Until a year ago (Sept 2002) I firmly bought into the ideas behind (see #3 above) - Postwar American painters also famously exploited the symbolic flexibility of non-representational compositions, prodding the skeins of drips, bundles of brushstrokes, hazy bands of color, squares, and stripes away from interpretations as handsome background visuals by sidling up to deeper issues of chaos, struggle, sublimity and quasi-mystical spirituality. Actually as I write this, November 5, 2003, I believe that we as abstract artists can define our art in any way we want. What we say it is - it is. A very Duchampian thing to do! One step further - regardless of style (you define style here) a person can define what he/she does as art. People who do this creates a long inventory. I won't add to the record here. What do I do? Continue to add more BS to my already heady stash of BS, or strip-out the BS and build a better truth? I am opting for the later! What do I do?

The most easily diagnosed hang-ups of abstract painting is the fear of the decorative, a deep-seated aversion to making pictures that offer no social, cultural, or historical insight beyond the pleasing and even novel arrangement of colors and forms within a field. Remove the fear and aversions and exploit the obvious. Discard this worn-out narrative! A very Duchampian thing to do. What do I do? Make decoration that includes: No social-cultural-historical insights, what you see is what you get, pleasing arrangements of colors and forms within the boundary of the field? Use every possible trick to accomplish this task? There is no hidden agenda anymore. Have fun! Maybe this is what I have been doing for 40+ years. Painting after May 2003 starts this journey again? Am I having fun? I am engaged in heady research. I am looking at all kinds of art. There is exciting work being done by serious people, young and old, in many styles and approaches. If I like an idea new to me, I will include it in a piece. I don't care where all of this goes. I don't feel there is an end to this travel. The journey continues. It is all very, very exciting indeed. November 2003 finds me continuing to make my mirrors with color and form.

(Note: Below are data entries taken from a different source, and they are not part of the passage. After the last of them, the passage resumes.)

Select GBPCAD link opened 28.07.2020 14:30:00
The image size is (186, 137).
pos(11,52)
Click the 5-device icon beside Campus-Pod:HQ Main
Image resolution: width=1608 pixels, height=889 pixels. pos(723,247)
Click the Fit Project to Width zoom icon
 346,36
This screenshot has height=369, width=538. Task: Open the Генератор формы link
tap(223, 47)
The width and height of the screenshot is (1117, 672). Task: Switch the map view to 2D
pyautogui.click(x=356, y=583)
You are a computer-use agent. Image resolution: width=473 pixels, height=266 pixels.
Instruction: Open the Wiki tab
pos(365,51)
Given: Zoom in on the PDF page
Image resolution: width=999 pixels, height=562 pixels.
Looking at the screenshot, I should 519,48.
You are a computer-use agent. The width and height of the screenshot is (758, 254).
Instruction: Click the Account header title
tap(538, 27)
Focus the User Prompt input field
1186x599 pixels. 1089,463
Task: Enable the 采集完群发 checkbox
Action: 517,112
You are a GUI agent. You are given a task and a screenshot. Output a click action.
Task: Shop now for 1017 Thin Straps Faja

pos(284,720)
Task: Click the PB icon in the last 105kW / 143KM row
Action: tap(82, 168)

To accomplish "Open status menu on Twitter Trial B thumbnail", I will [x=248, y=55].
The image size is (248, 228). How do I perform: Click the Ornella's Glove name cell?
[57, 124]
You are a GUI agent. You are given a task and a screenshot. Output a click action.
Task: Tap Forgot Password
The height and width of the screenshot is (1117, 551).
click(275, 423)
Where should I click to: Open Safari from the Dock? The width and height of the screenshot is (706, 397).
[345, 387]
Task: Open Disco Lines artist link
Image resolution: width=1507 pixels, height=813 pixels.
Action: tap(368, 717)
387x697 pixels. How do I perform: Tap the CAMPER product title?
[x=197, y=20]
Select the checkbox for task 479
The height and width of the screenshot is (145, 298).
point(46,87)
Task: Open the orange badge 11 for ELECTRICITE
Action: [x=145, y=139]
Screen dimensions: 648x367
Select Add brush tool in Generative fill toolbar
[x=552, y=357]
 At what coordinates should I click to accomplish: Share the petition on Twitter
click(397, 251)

NOTE: I think we as humans look too narrowly at events. We try to establish a general meaning about a very personal experience. Of course we can't keep our mouths shut! We need to experience an experience for what it is. What does a bird's song really mean? What does the sound of a waterfall really mean? What does a sunset really mean? I think we have to experience an experience as if we were unable to speak or write with words. If we want to share the experience with others, then we all need to meet at the location at the specified time and stand there experiencing together. Is a picture worth a 1,000 words? Can 1,000 words equal a picture? Who is counting and why?